> Required actions
1 – Answer these from the article on obedience and sacrifice:
(a) Which righteous men does it name as offering animal sacrifices before the Law was given at Mount Sinai?
(b) Under the Law Covenant, through whom alone would the offerings be acceptable to the heavenly Father?
(c) What animal did Samuel offer as a burnt offering when the Philistines prepared to attack?
2 – Resume the article on obedience and sacrifice from where it stops.

> Text extract

Obedience and Sacrifice

Sacrifice and offering thou didst not desire; mine ears hast thou opened . . . Lo, I come . . . I delight to do thy will, O my God: yea, thy law is within my heart.—-Psalm 40:6-8

Homer Montague

Prior to the giving of the Law at Mount Sinai, righteous men such as Abel, Noah, Abraham, Isaac, and Jacob offered animal sacrifices to God as an expression of appreciation for favors and blessings received. Additionally, these free will burnt-offerings probably were made in recognition that a sacrifice for sin was necessary, although the deeper meaning of this concept could not be understood until the Gospel age, following the death and resurrection of Jesus Christ and the outpouring of the holy spirit at Pentecost.

With the establishment of the Law Covenant, specific regulations from God were given to the Israelites concerning sacrifices associated with the Tabernacle. Mandatory sin offerings and trespass-offerings as well as certain free-will offerings would be acceptable to the heavenly Father, but only through the priesthood.

Samuel

A notable exception to this procedure occurred during the time Samuel served as a judge. Since the Ark of the Covenant had been captured and subsequently had several places of temporary abode, the following account describes what occurred as the Philistines prepared to attack the Israelites. "And Samuel took a sucking lamb, and offered it for a burnt offering wholly unto the LORD: and Samuel cried unto the LORD for Israel; and the LORD heard him. And as Samuel was offering up the burnt offering, the Philistines drew near to battle against Israel: but the LORD thundered with a great thunder on that day upon the Philistines, and discomfited them; and they were smitten before Israel" (1 Samuel 7:9,10).

Samuel was not a priest but he was both a Levite and a prophet of God. The people of Israel had been worshipping idols and false gods but in response to Samuel’s admonitions they repented from their wickedness. Under these extreme circumstances, it is evident that God approved of this burnt-offering and Samuel’s prayers as evidenced by the Philistines’ defeat.

> Records
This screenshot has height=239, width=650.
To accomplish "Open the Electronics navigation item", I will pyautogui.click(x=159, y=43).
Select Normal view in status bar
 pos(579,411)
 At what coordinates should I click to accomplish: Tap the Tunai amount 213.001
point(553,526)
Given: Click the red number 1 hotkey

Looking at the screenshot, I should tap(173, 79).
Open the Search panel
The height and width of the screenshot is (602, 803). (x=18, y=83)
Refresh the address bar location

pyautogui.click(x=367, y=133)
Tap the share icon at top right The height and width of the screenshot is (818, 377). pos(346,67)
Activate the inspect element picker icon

...

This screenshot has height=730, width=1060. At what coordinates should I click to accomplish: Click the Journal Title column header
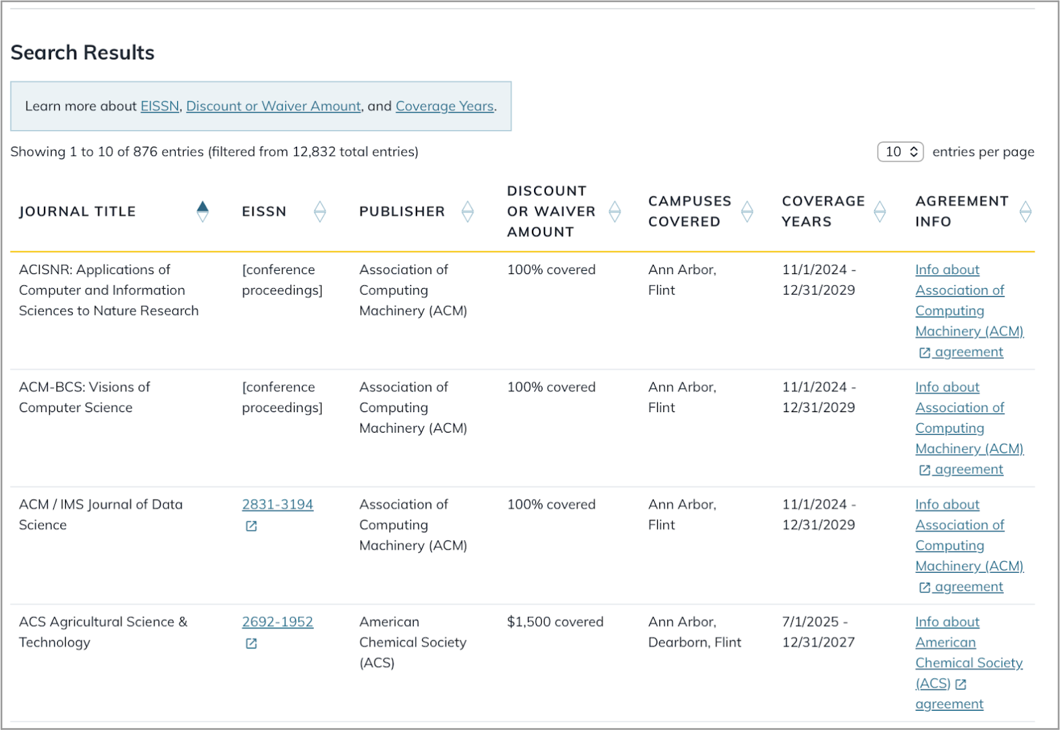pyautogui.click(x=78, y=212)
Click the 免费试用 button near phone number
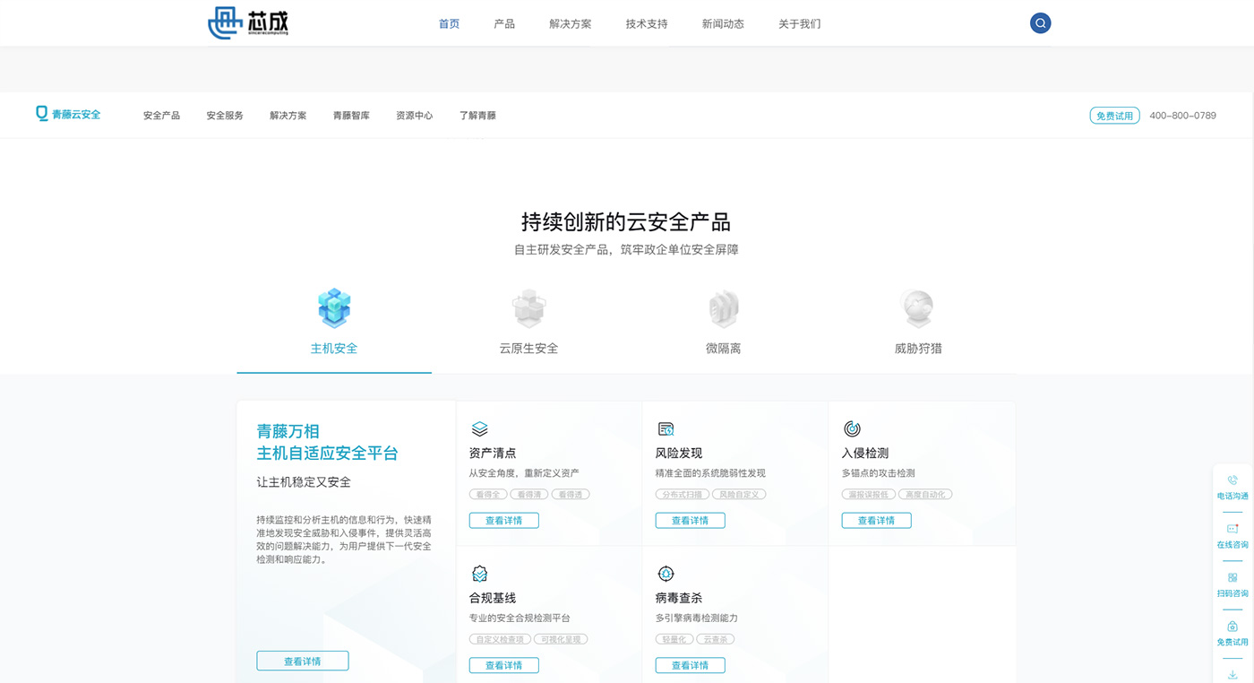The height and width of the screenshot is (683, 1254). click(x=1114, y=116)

* * *

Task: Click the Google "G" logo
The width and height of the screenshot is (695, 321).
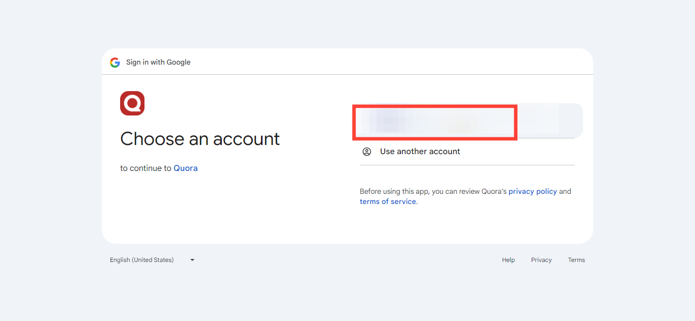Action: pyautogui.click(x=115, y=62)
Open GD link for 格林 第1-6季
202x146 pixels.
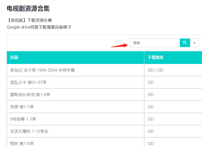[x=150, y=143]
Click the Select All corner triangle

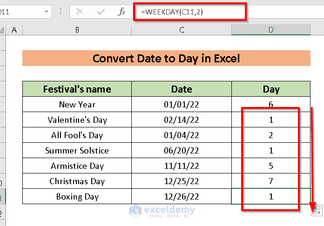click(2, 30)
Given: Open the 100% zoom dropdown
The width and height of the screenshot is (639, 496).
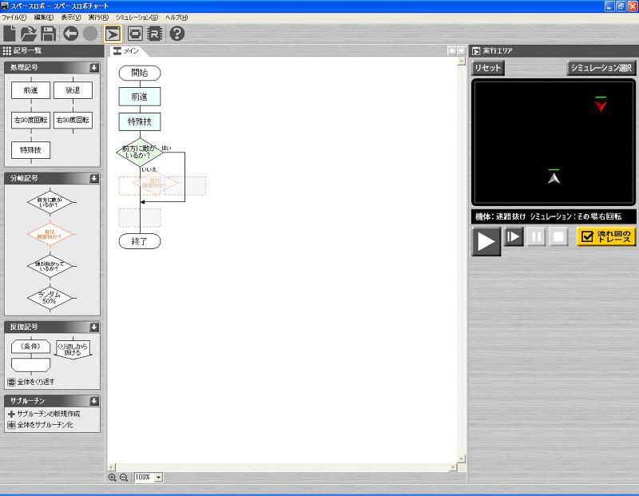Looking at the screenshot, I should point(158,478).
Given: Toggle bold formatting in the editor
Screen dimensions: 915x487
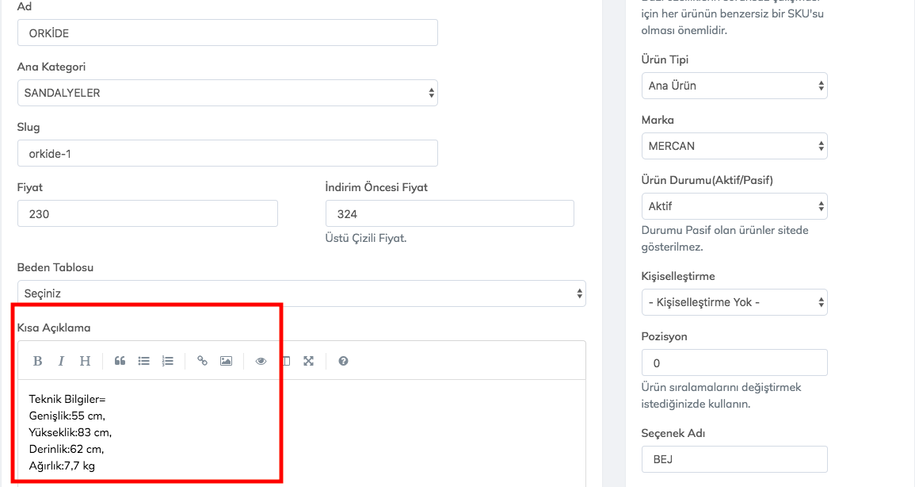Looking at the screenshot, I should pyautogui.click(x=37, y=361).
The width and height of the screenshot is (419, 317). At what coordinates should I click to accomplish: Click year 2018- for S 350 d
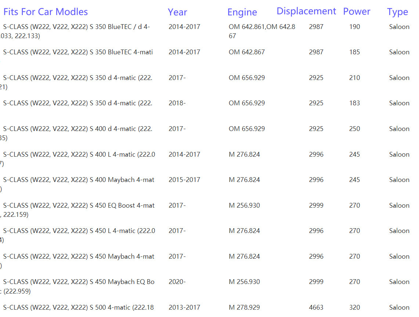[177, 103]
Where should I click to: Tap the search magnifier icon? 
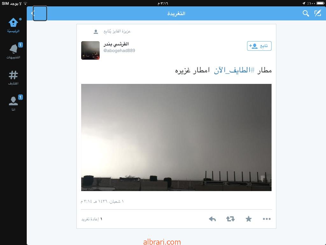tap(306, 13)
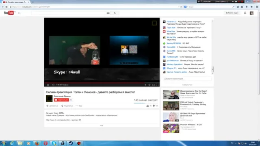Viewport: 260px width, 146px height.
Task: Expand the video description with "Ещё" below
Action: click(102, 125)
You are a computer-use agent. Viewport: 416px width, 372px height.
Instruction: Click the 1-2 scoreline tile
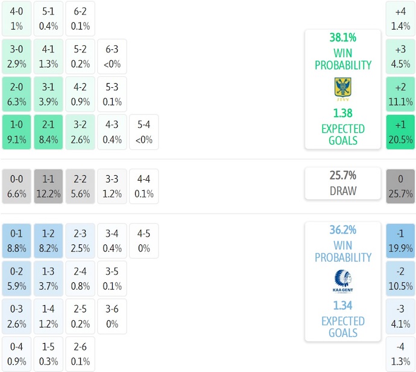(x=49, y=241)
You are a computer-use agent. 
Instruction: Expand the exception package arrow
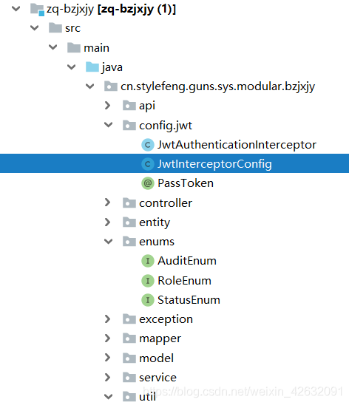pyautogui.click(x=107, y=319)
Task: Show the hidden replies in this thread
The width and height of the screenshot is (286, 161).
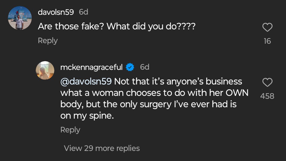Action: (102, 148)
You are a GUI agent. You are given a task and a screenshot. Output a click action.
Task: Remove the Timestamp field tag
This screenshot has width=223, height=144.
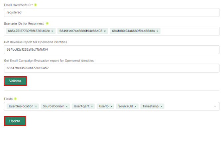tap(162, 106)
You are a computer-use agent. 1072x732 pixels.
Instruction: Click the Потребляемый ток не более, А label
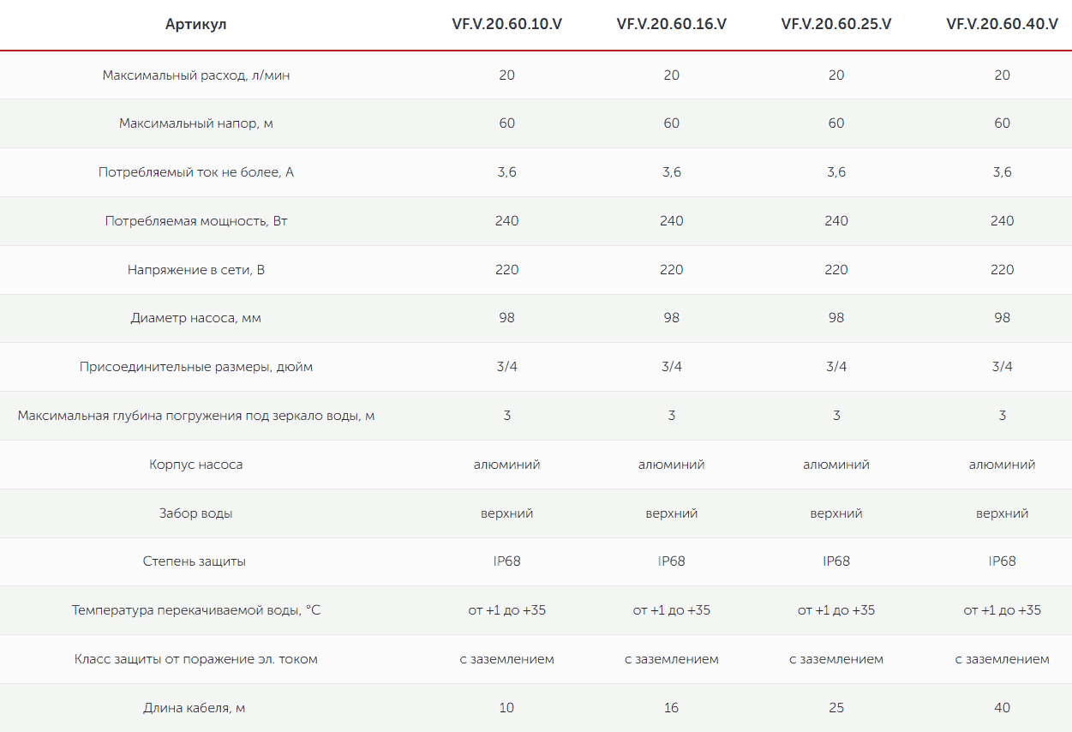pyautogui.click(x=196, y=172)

> Answers given
1 –
(a) Abel, Noah, Abraham, Isaac, and Jacob.
(b) Through the priesthood.
(c) A sucking lamb.

2 –
A further confirmation that God sanctioned Samuel’s actions is given after he anointed Saul as king and provided him encouragement as he prepared to battle against the Philistines. "And the spirit of the LORD will come upon thee, and thou shalt prophesy with them, and shalt be turned into another man. And let it be, when these signs are come unto thee, that thou do as occasion serve thee; for God is with thee. And thou shalt go down before me to Gilgal; and, behold, I will come down unto thee, to offer burnt offerings, and to sacrifice sacrifices of peace offerings: seven days shalt thou tarry, till I come to thee, and show thee what thou shalt do. And it was so, that when he had turned his back to go from Samuel, God gave him another heart: and all those signs came to pass that day" (1 Samuel 10:6-9).

As the new king, Saul was aware of the formidable task which lay ahead in overthrowing the Philistines’ yoke. He would have to rely upon God implicitly as his source of strength and wisdom in order to gain the victory.

In the face of the enemy’s overwhelming size while awaiting Samuel’s earlier promise to meet him at Gilgal, Saul observed that his army was in terror and many of his men fled. He could wait no longer in view of these circumstances and on the seventh day he took it upon himself to offer a burnt-offering. Immediately thereafter, Samuel appeared and indicated that Saul had sinned by making an offering which was unlawful for him to do and that furthermore, God would remove him from his kingdom, even though this was not done immediately (1 Samuel 13:6-14).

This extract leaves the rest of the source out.